_BRIEF_
Below are records to be repeated exactly. Leave their pictures behind.

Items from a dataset

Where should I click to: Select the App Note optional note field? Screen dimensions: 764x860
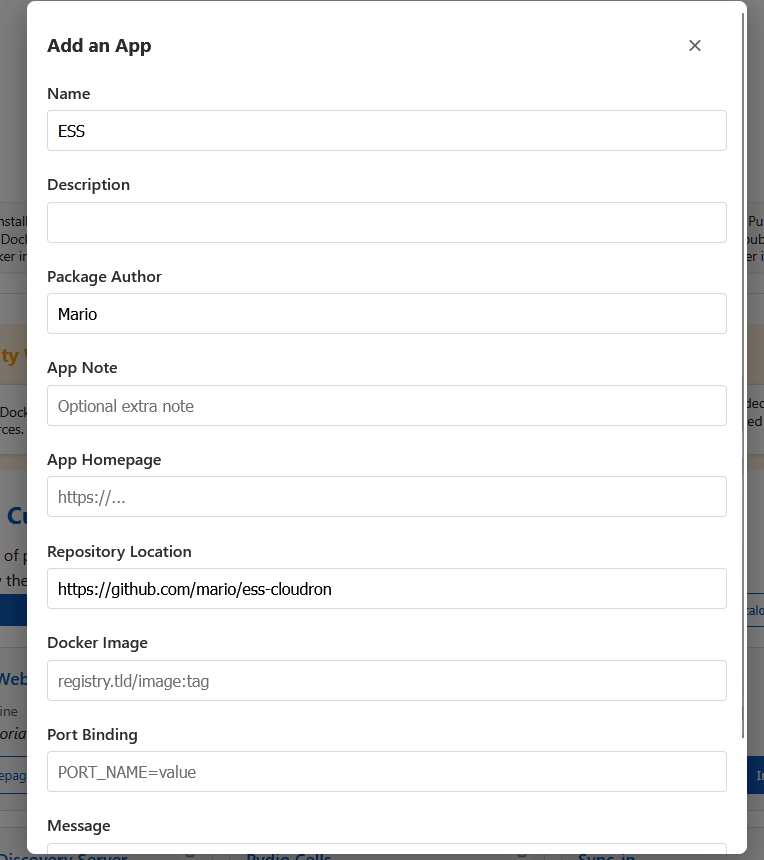[386, 406]
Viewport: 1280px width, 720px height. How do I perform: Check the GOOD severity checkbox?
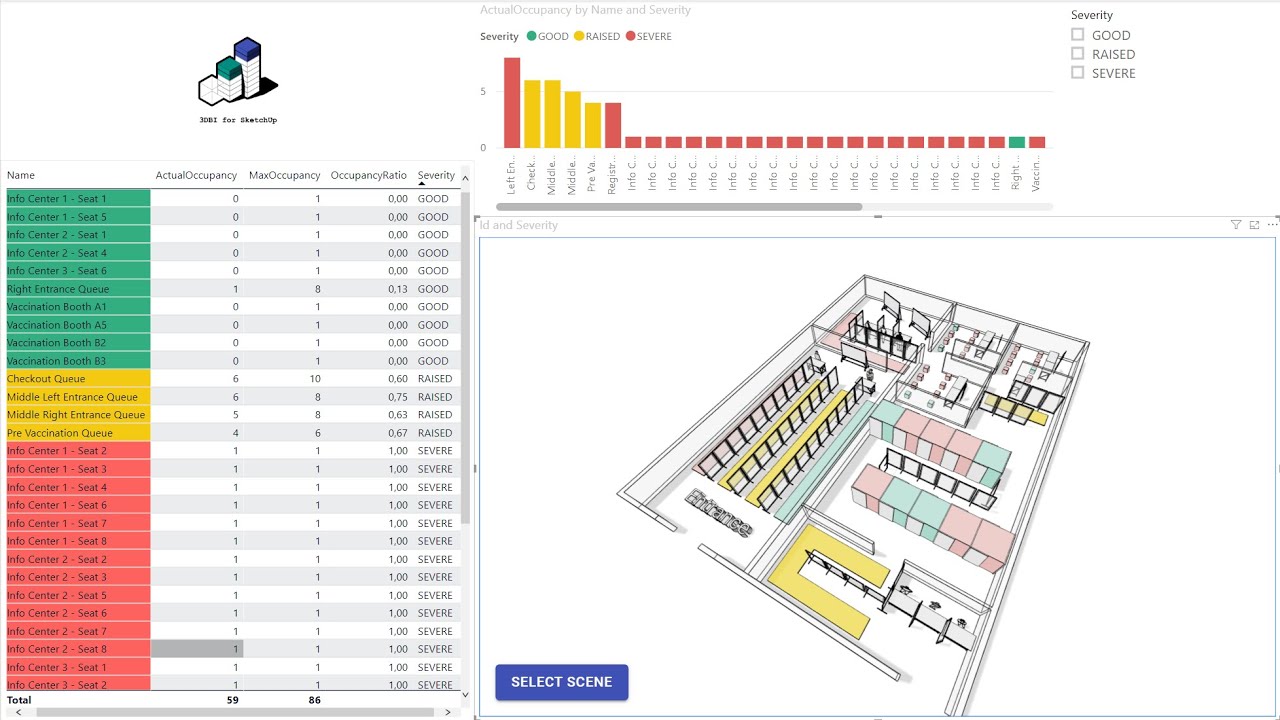(1077, 35)
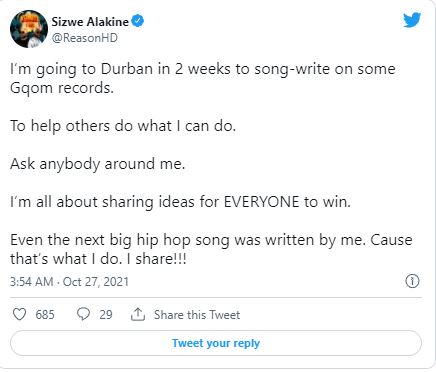436x372 pixels.
Task: Click the line 'Ask anybody around me.'
Action: [97, 164]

_TASK OUTPUT_
Where should I click to: Select the App Note optional note field? Screen dimensions: 764x860
[386, 406]
Viewport: 1280px width, 720px height. How do I perform: Check the GOOD severity checkbox?
(1077, 35)
436x372 pixels.
Task: Click the line 'Ask anybody around me.'
Action: [97, 164]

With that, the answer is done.